[EXERCISE]
Reproduce the data from its first line through the line containing "pyautogui.click(x=64, y=171)", including both ends, and omit the pictures.

----

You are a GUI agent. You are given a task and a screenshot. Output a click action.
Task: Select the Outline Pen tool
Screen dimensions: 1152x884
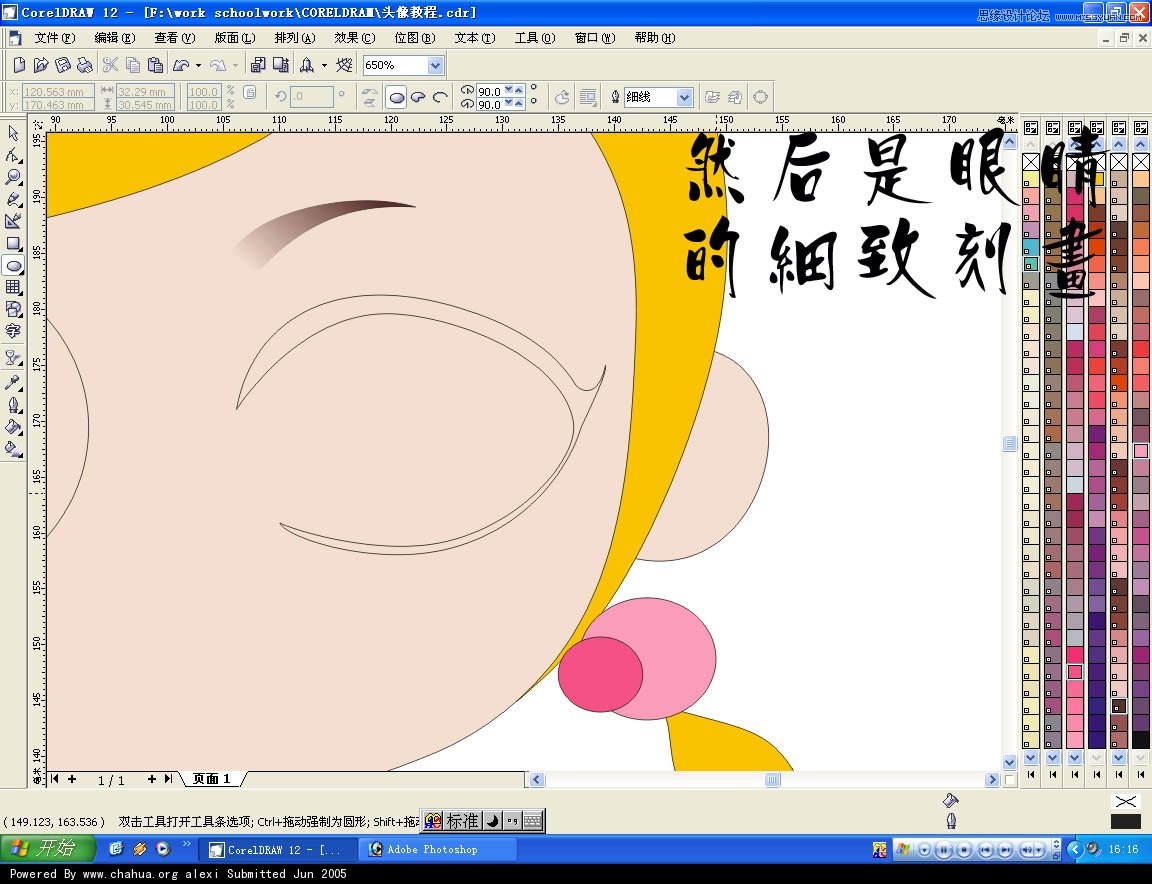(14, 406)
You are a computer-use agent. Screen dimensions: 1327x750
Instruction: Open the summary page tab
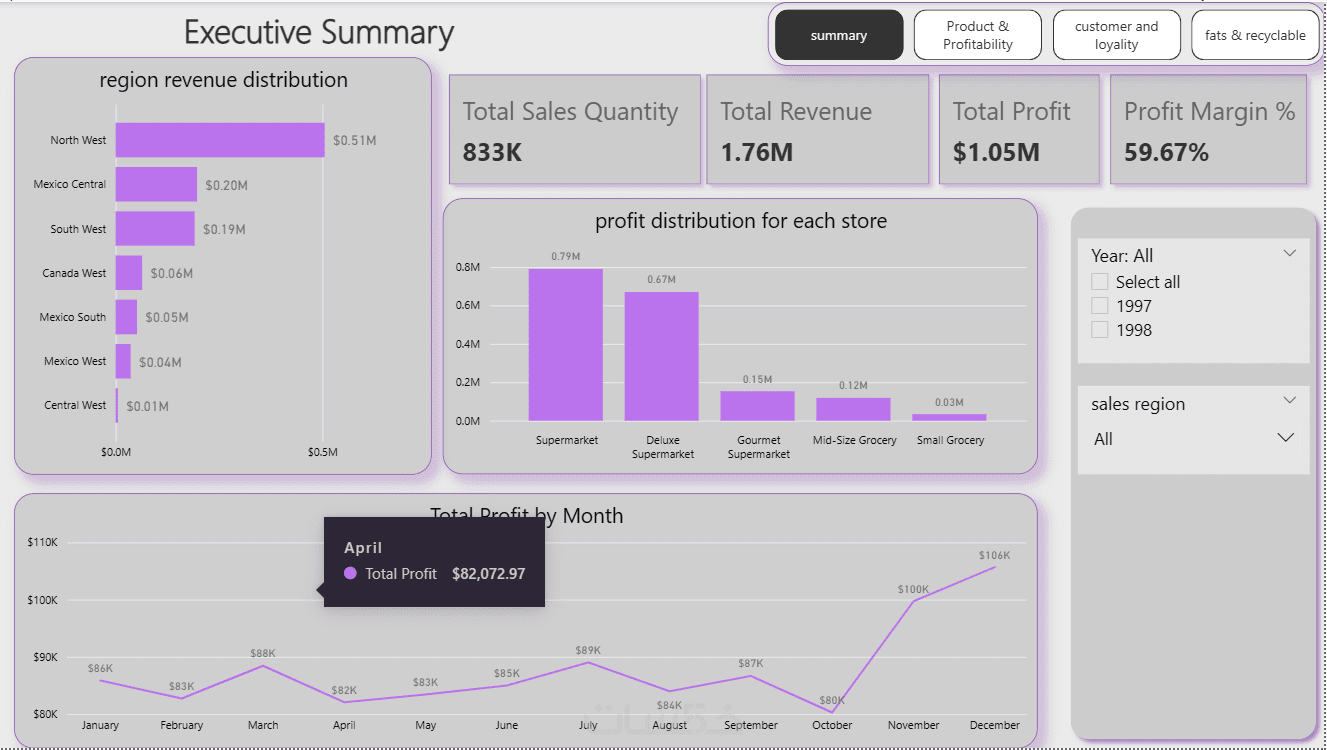coord(839,36)
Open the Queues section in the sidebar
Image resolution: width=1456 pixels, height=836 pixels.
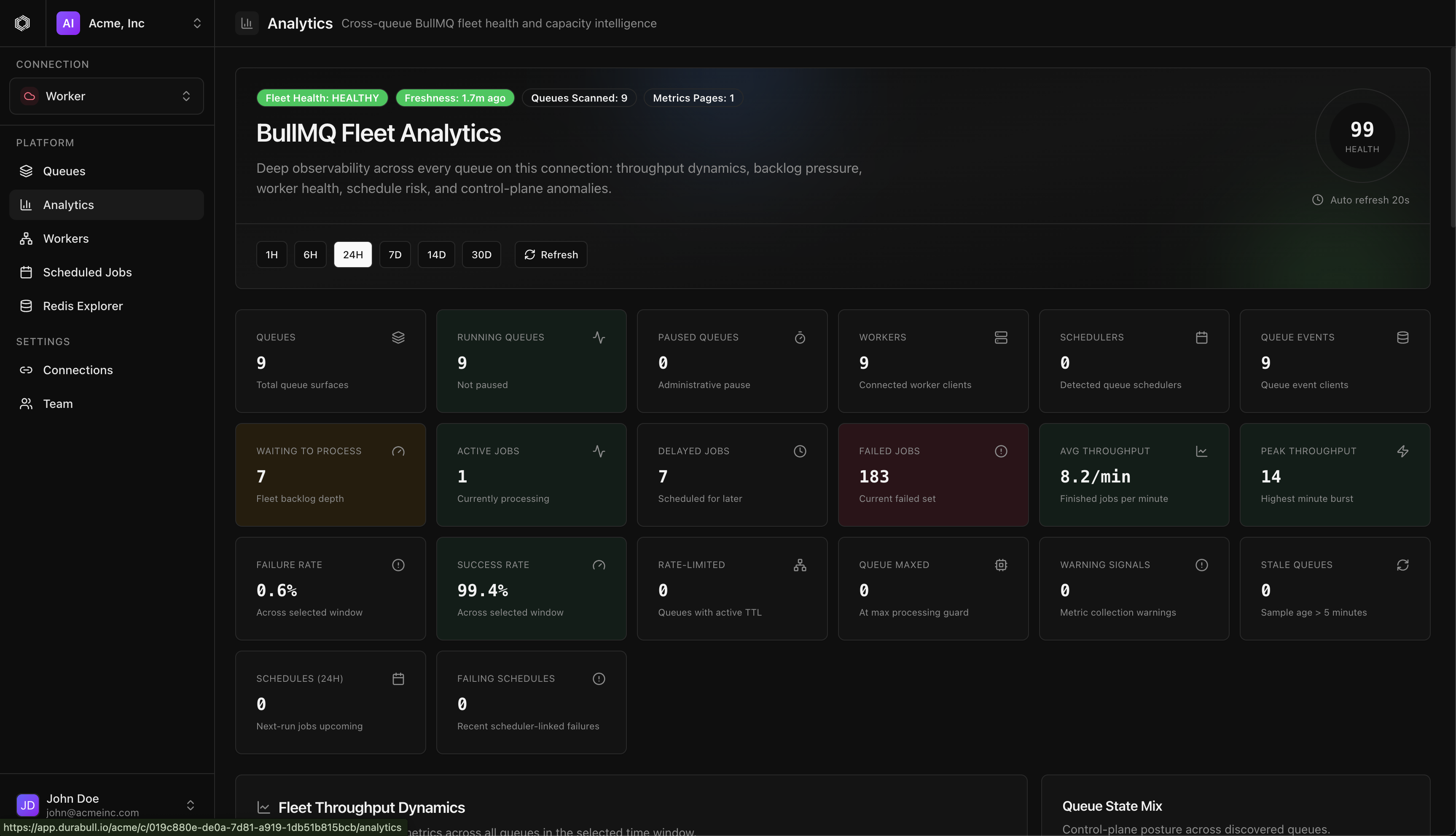pyautogui.click(x=64, y=171)
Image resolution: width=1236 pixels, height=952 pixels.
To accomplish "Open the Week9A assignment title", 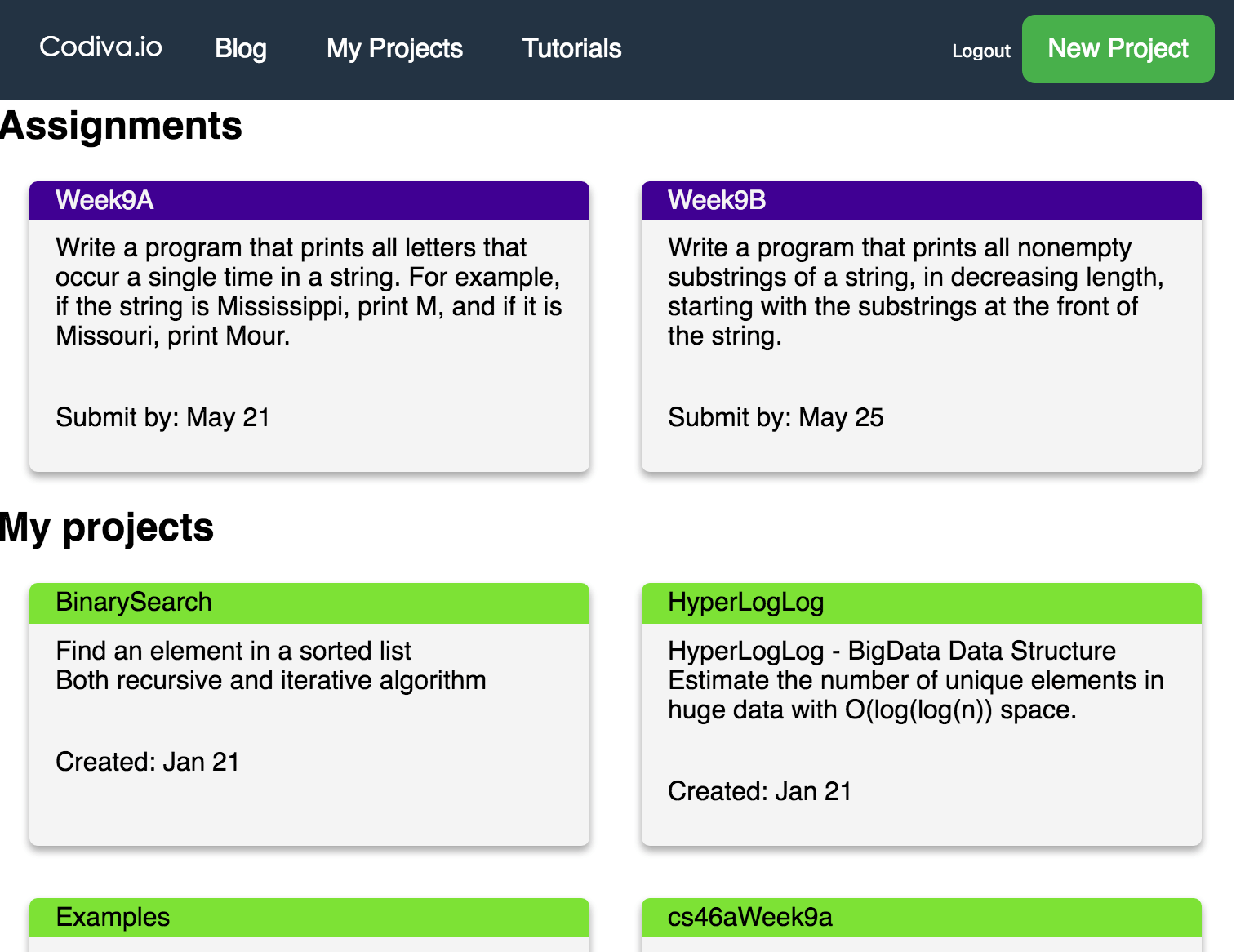I will [x=104, y=201].
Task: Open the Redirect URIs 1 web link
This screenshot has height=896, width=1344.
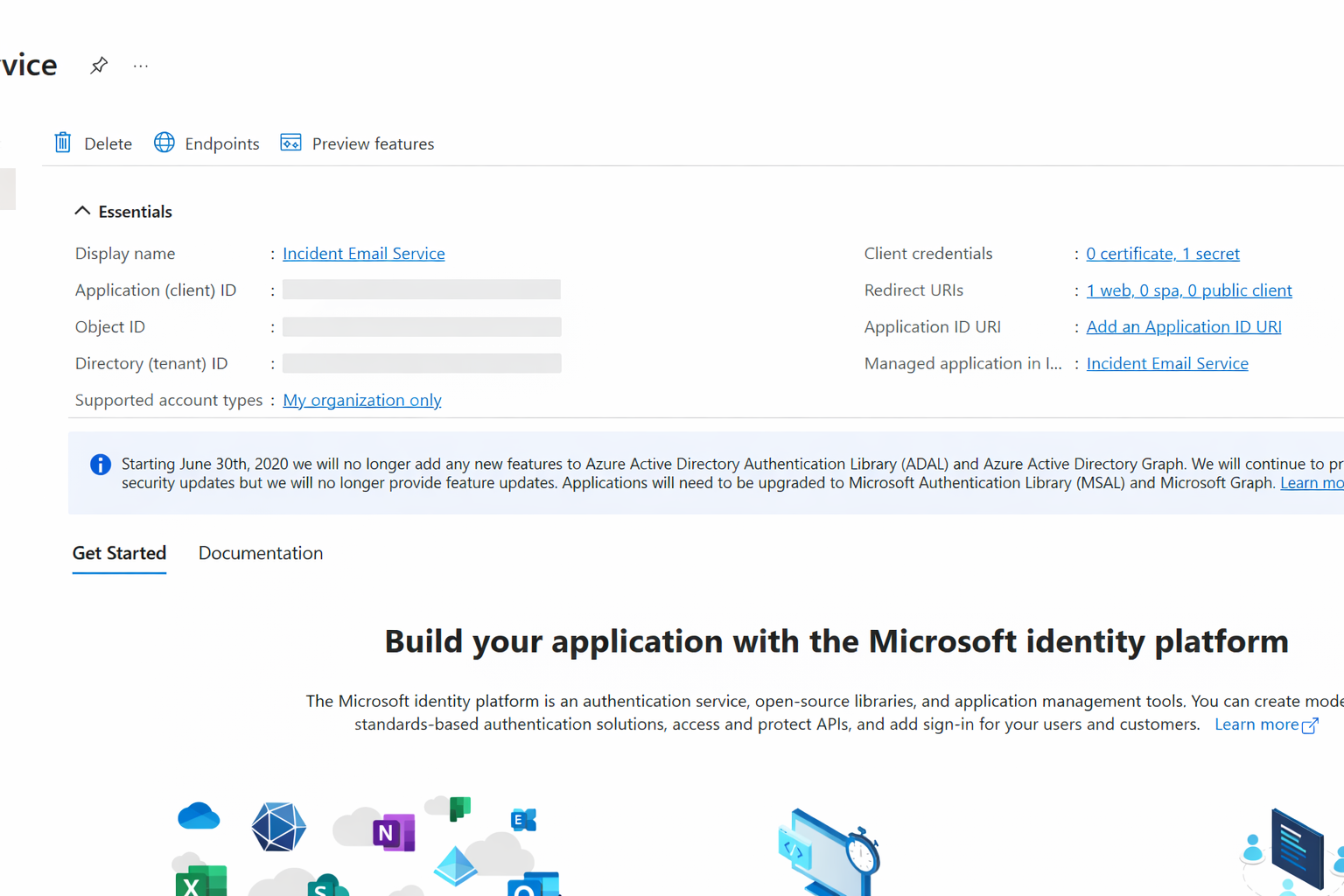Action: (x=1188, y=290)
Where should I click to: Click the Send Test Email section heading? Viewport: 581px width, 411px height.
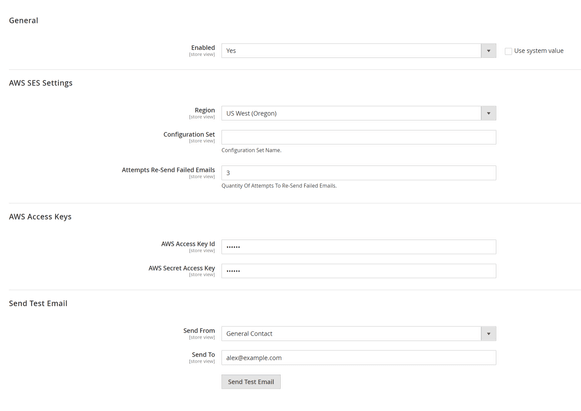(38, 304)
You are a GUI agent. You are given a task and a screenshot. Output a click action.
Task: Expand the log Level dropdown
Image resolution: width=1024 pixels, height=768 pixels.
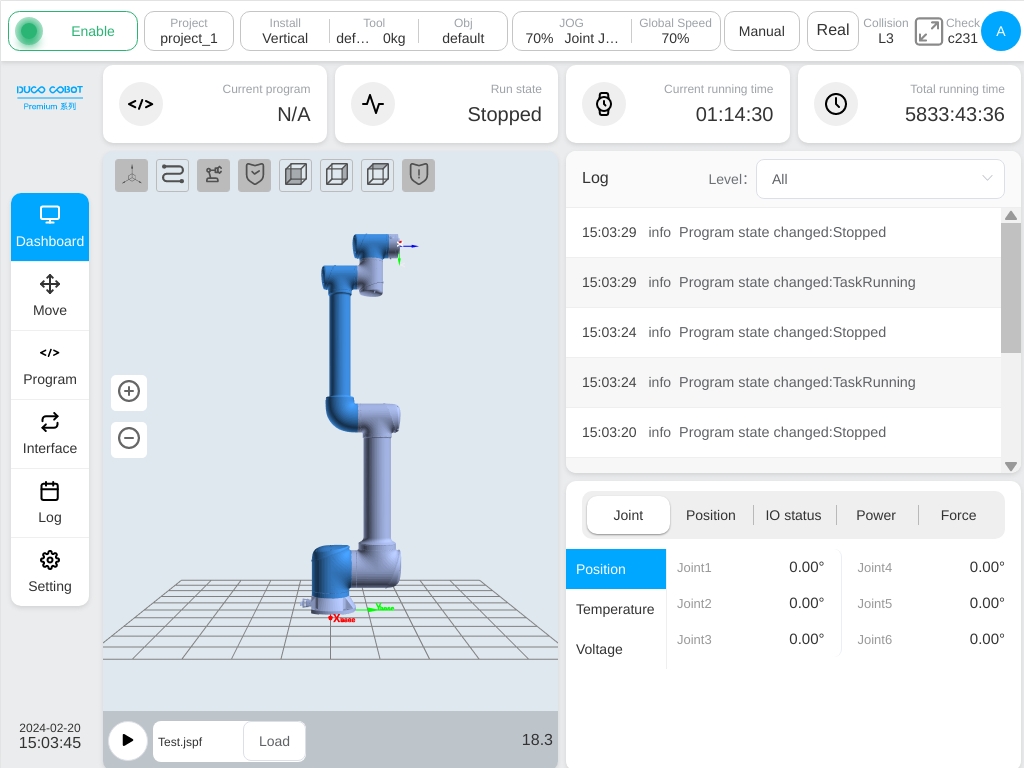880,179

----

[RESULT]
You are a GUI agent. You are given a task and a screenshot. Output a click action.
Task: Select the Outline Pen tool
Screen dimensions: 1152x884
(14, 406)
You are a computer-use agent. Screen dimensions: 1327x750
Instruction: Open the summary page tab
coord(839,36)
Open the Queues section in the sidebar
Image resolution: width=1456 pixels, height=836 pixels.
pyautogui.click(x=64, y=171)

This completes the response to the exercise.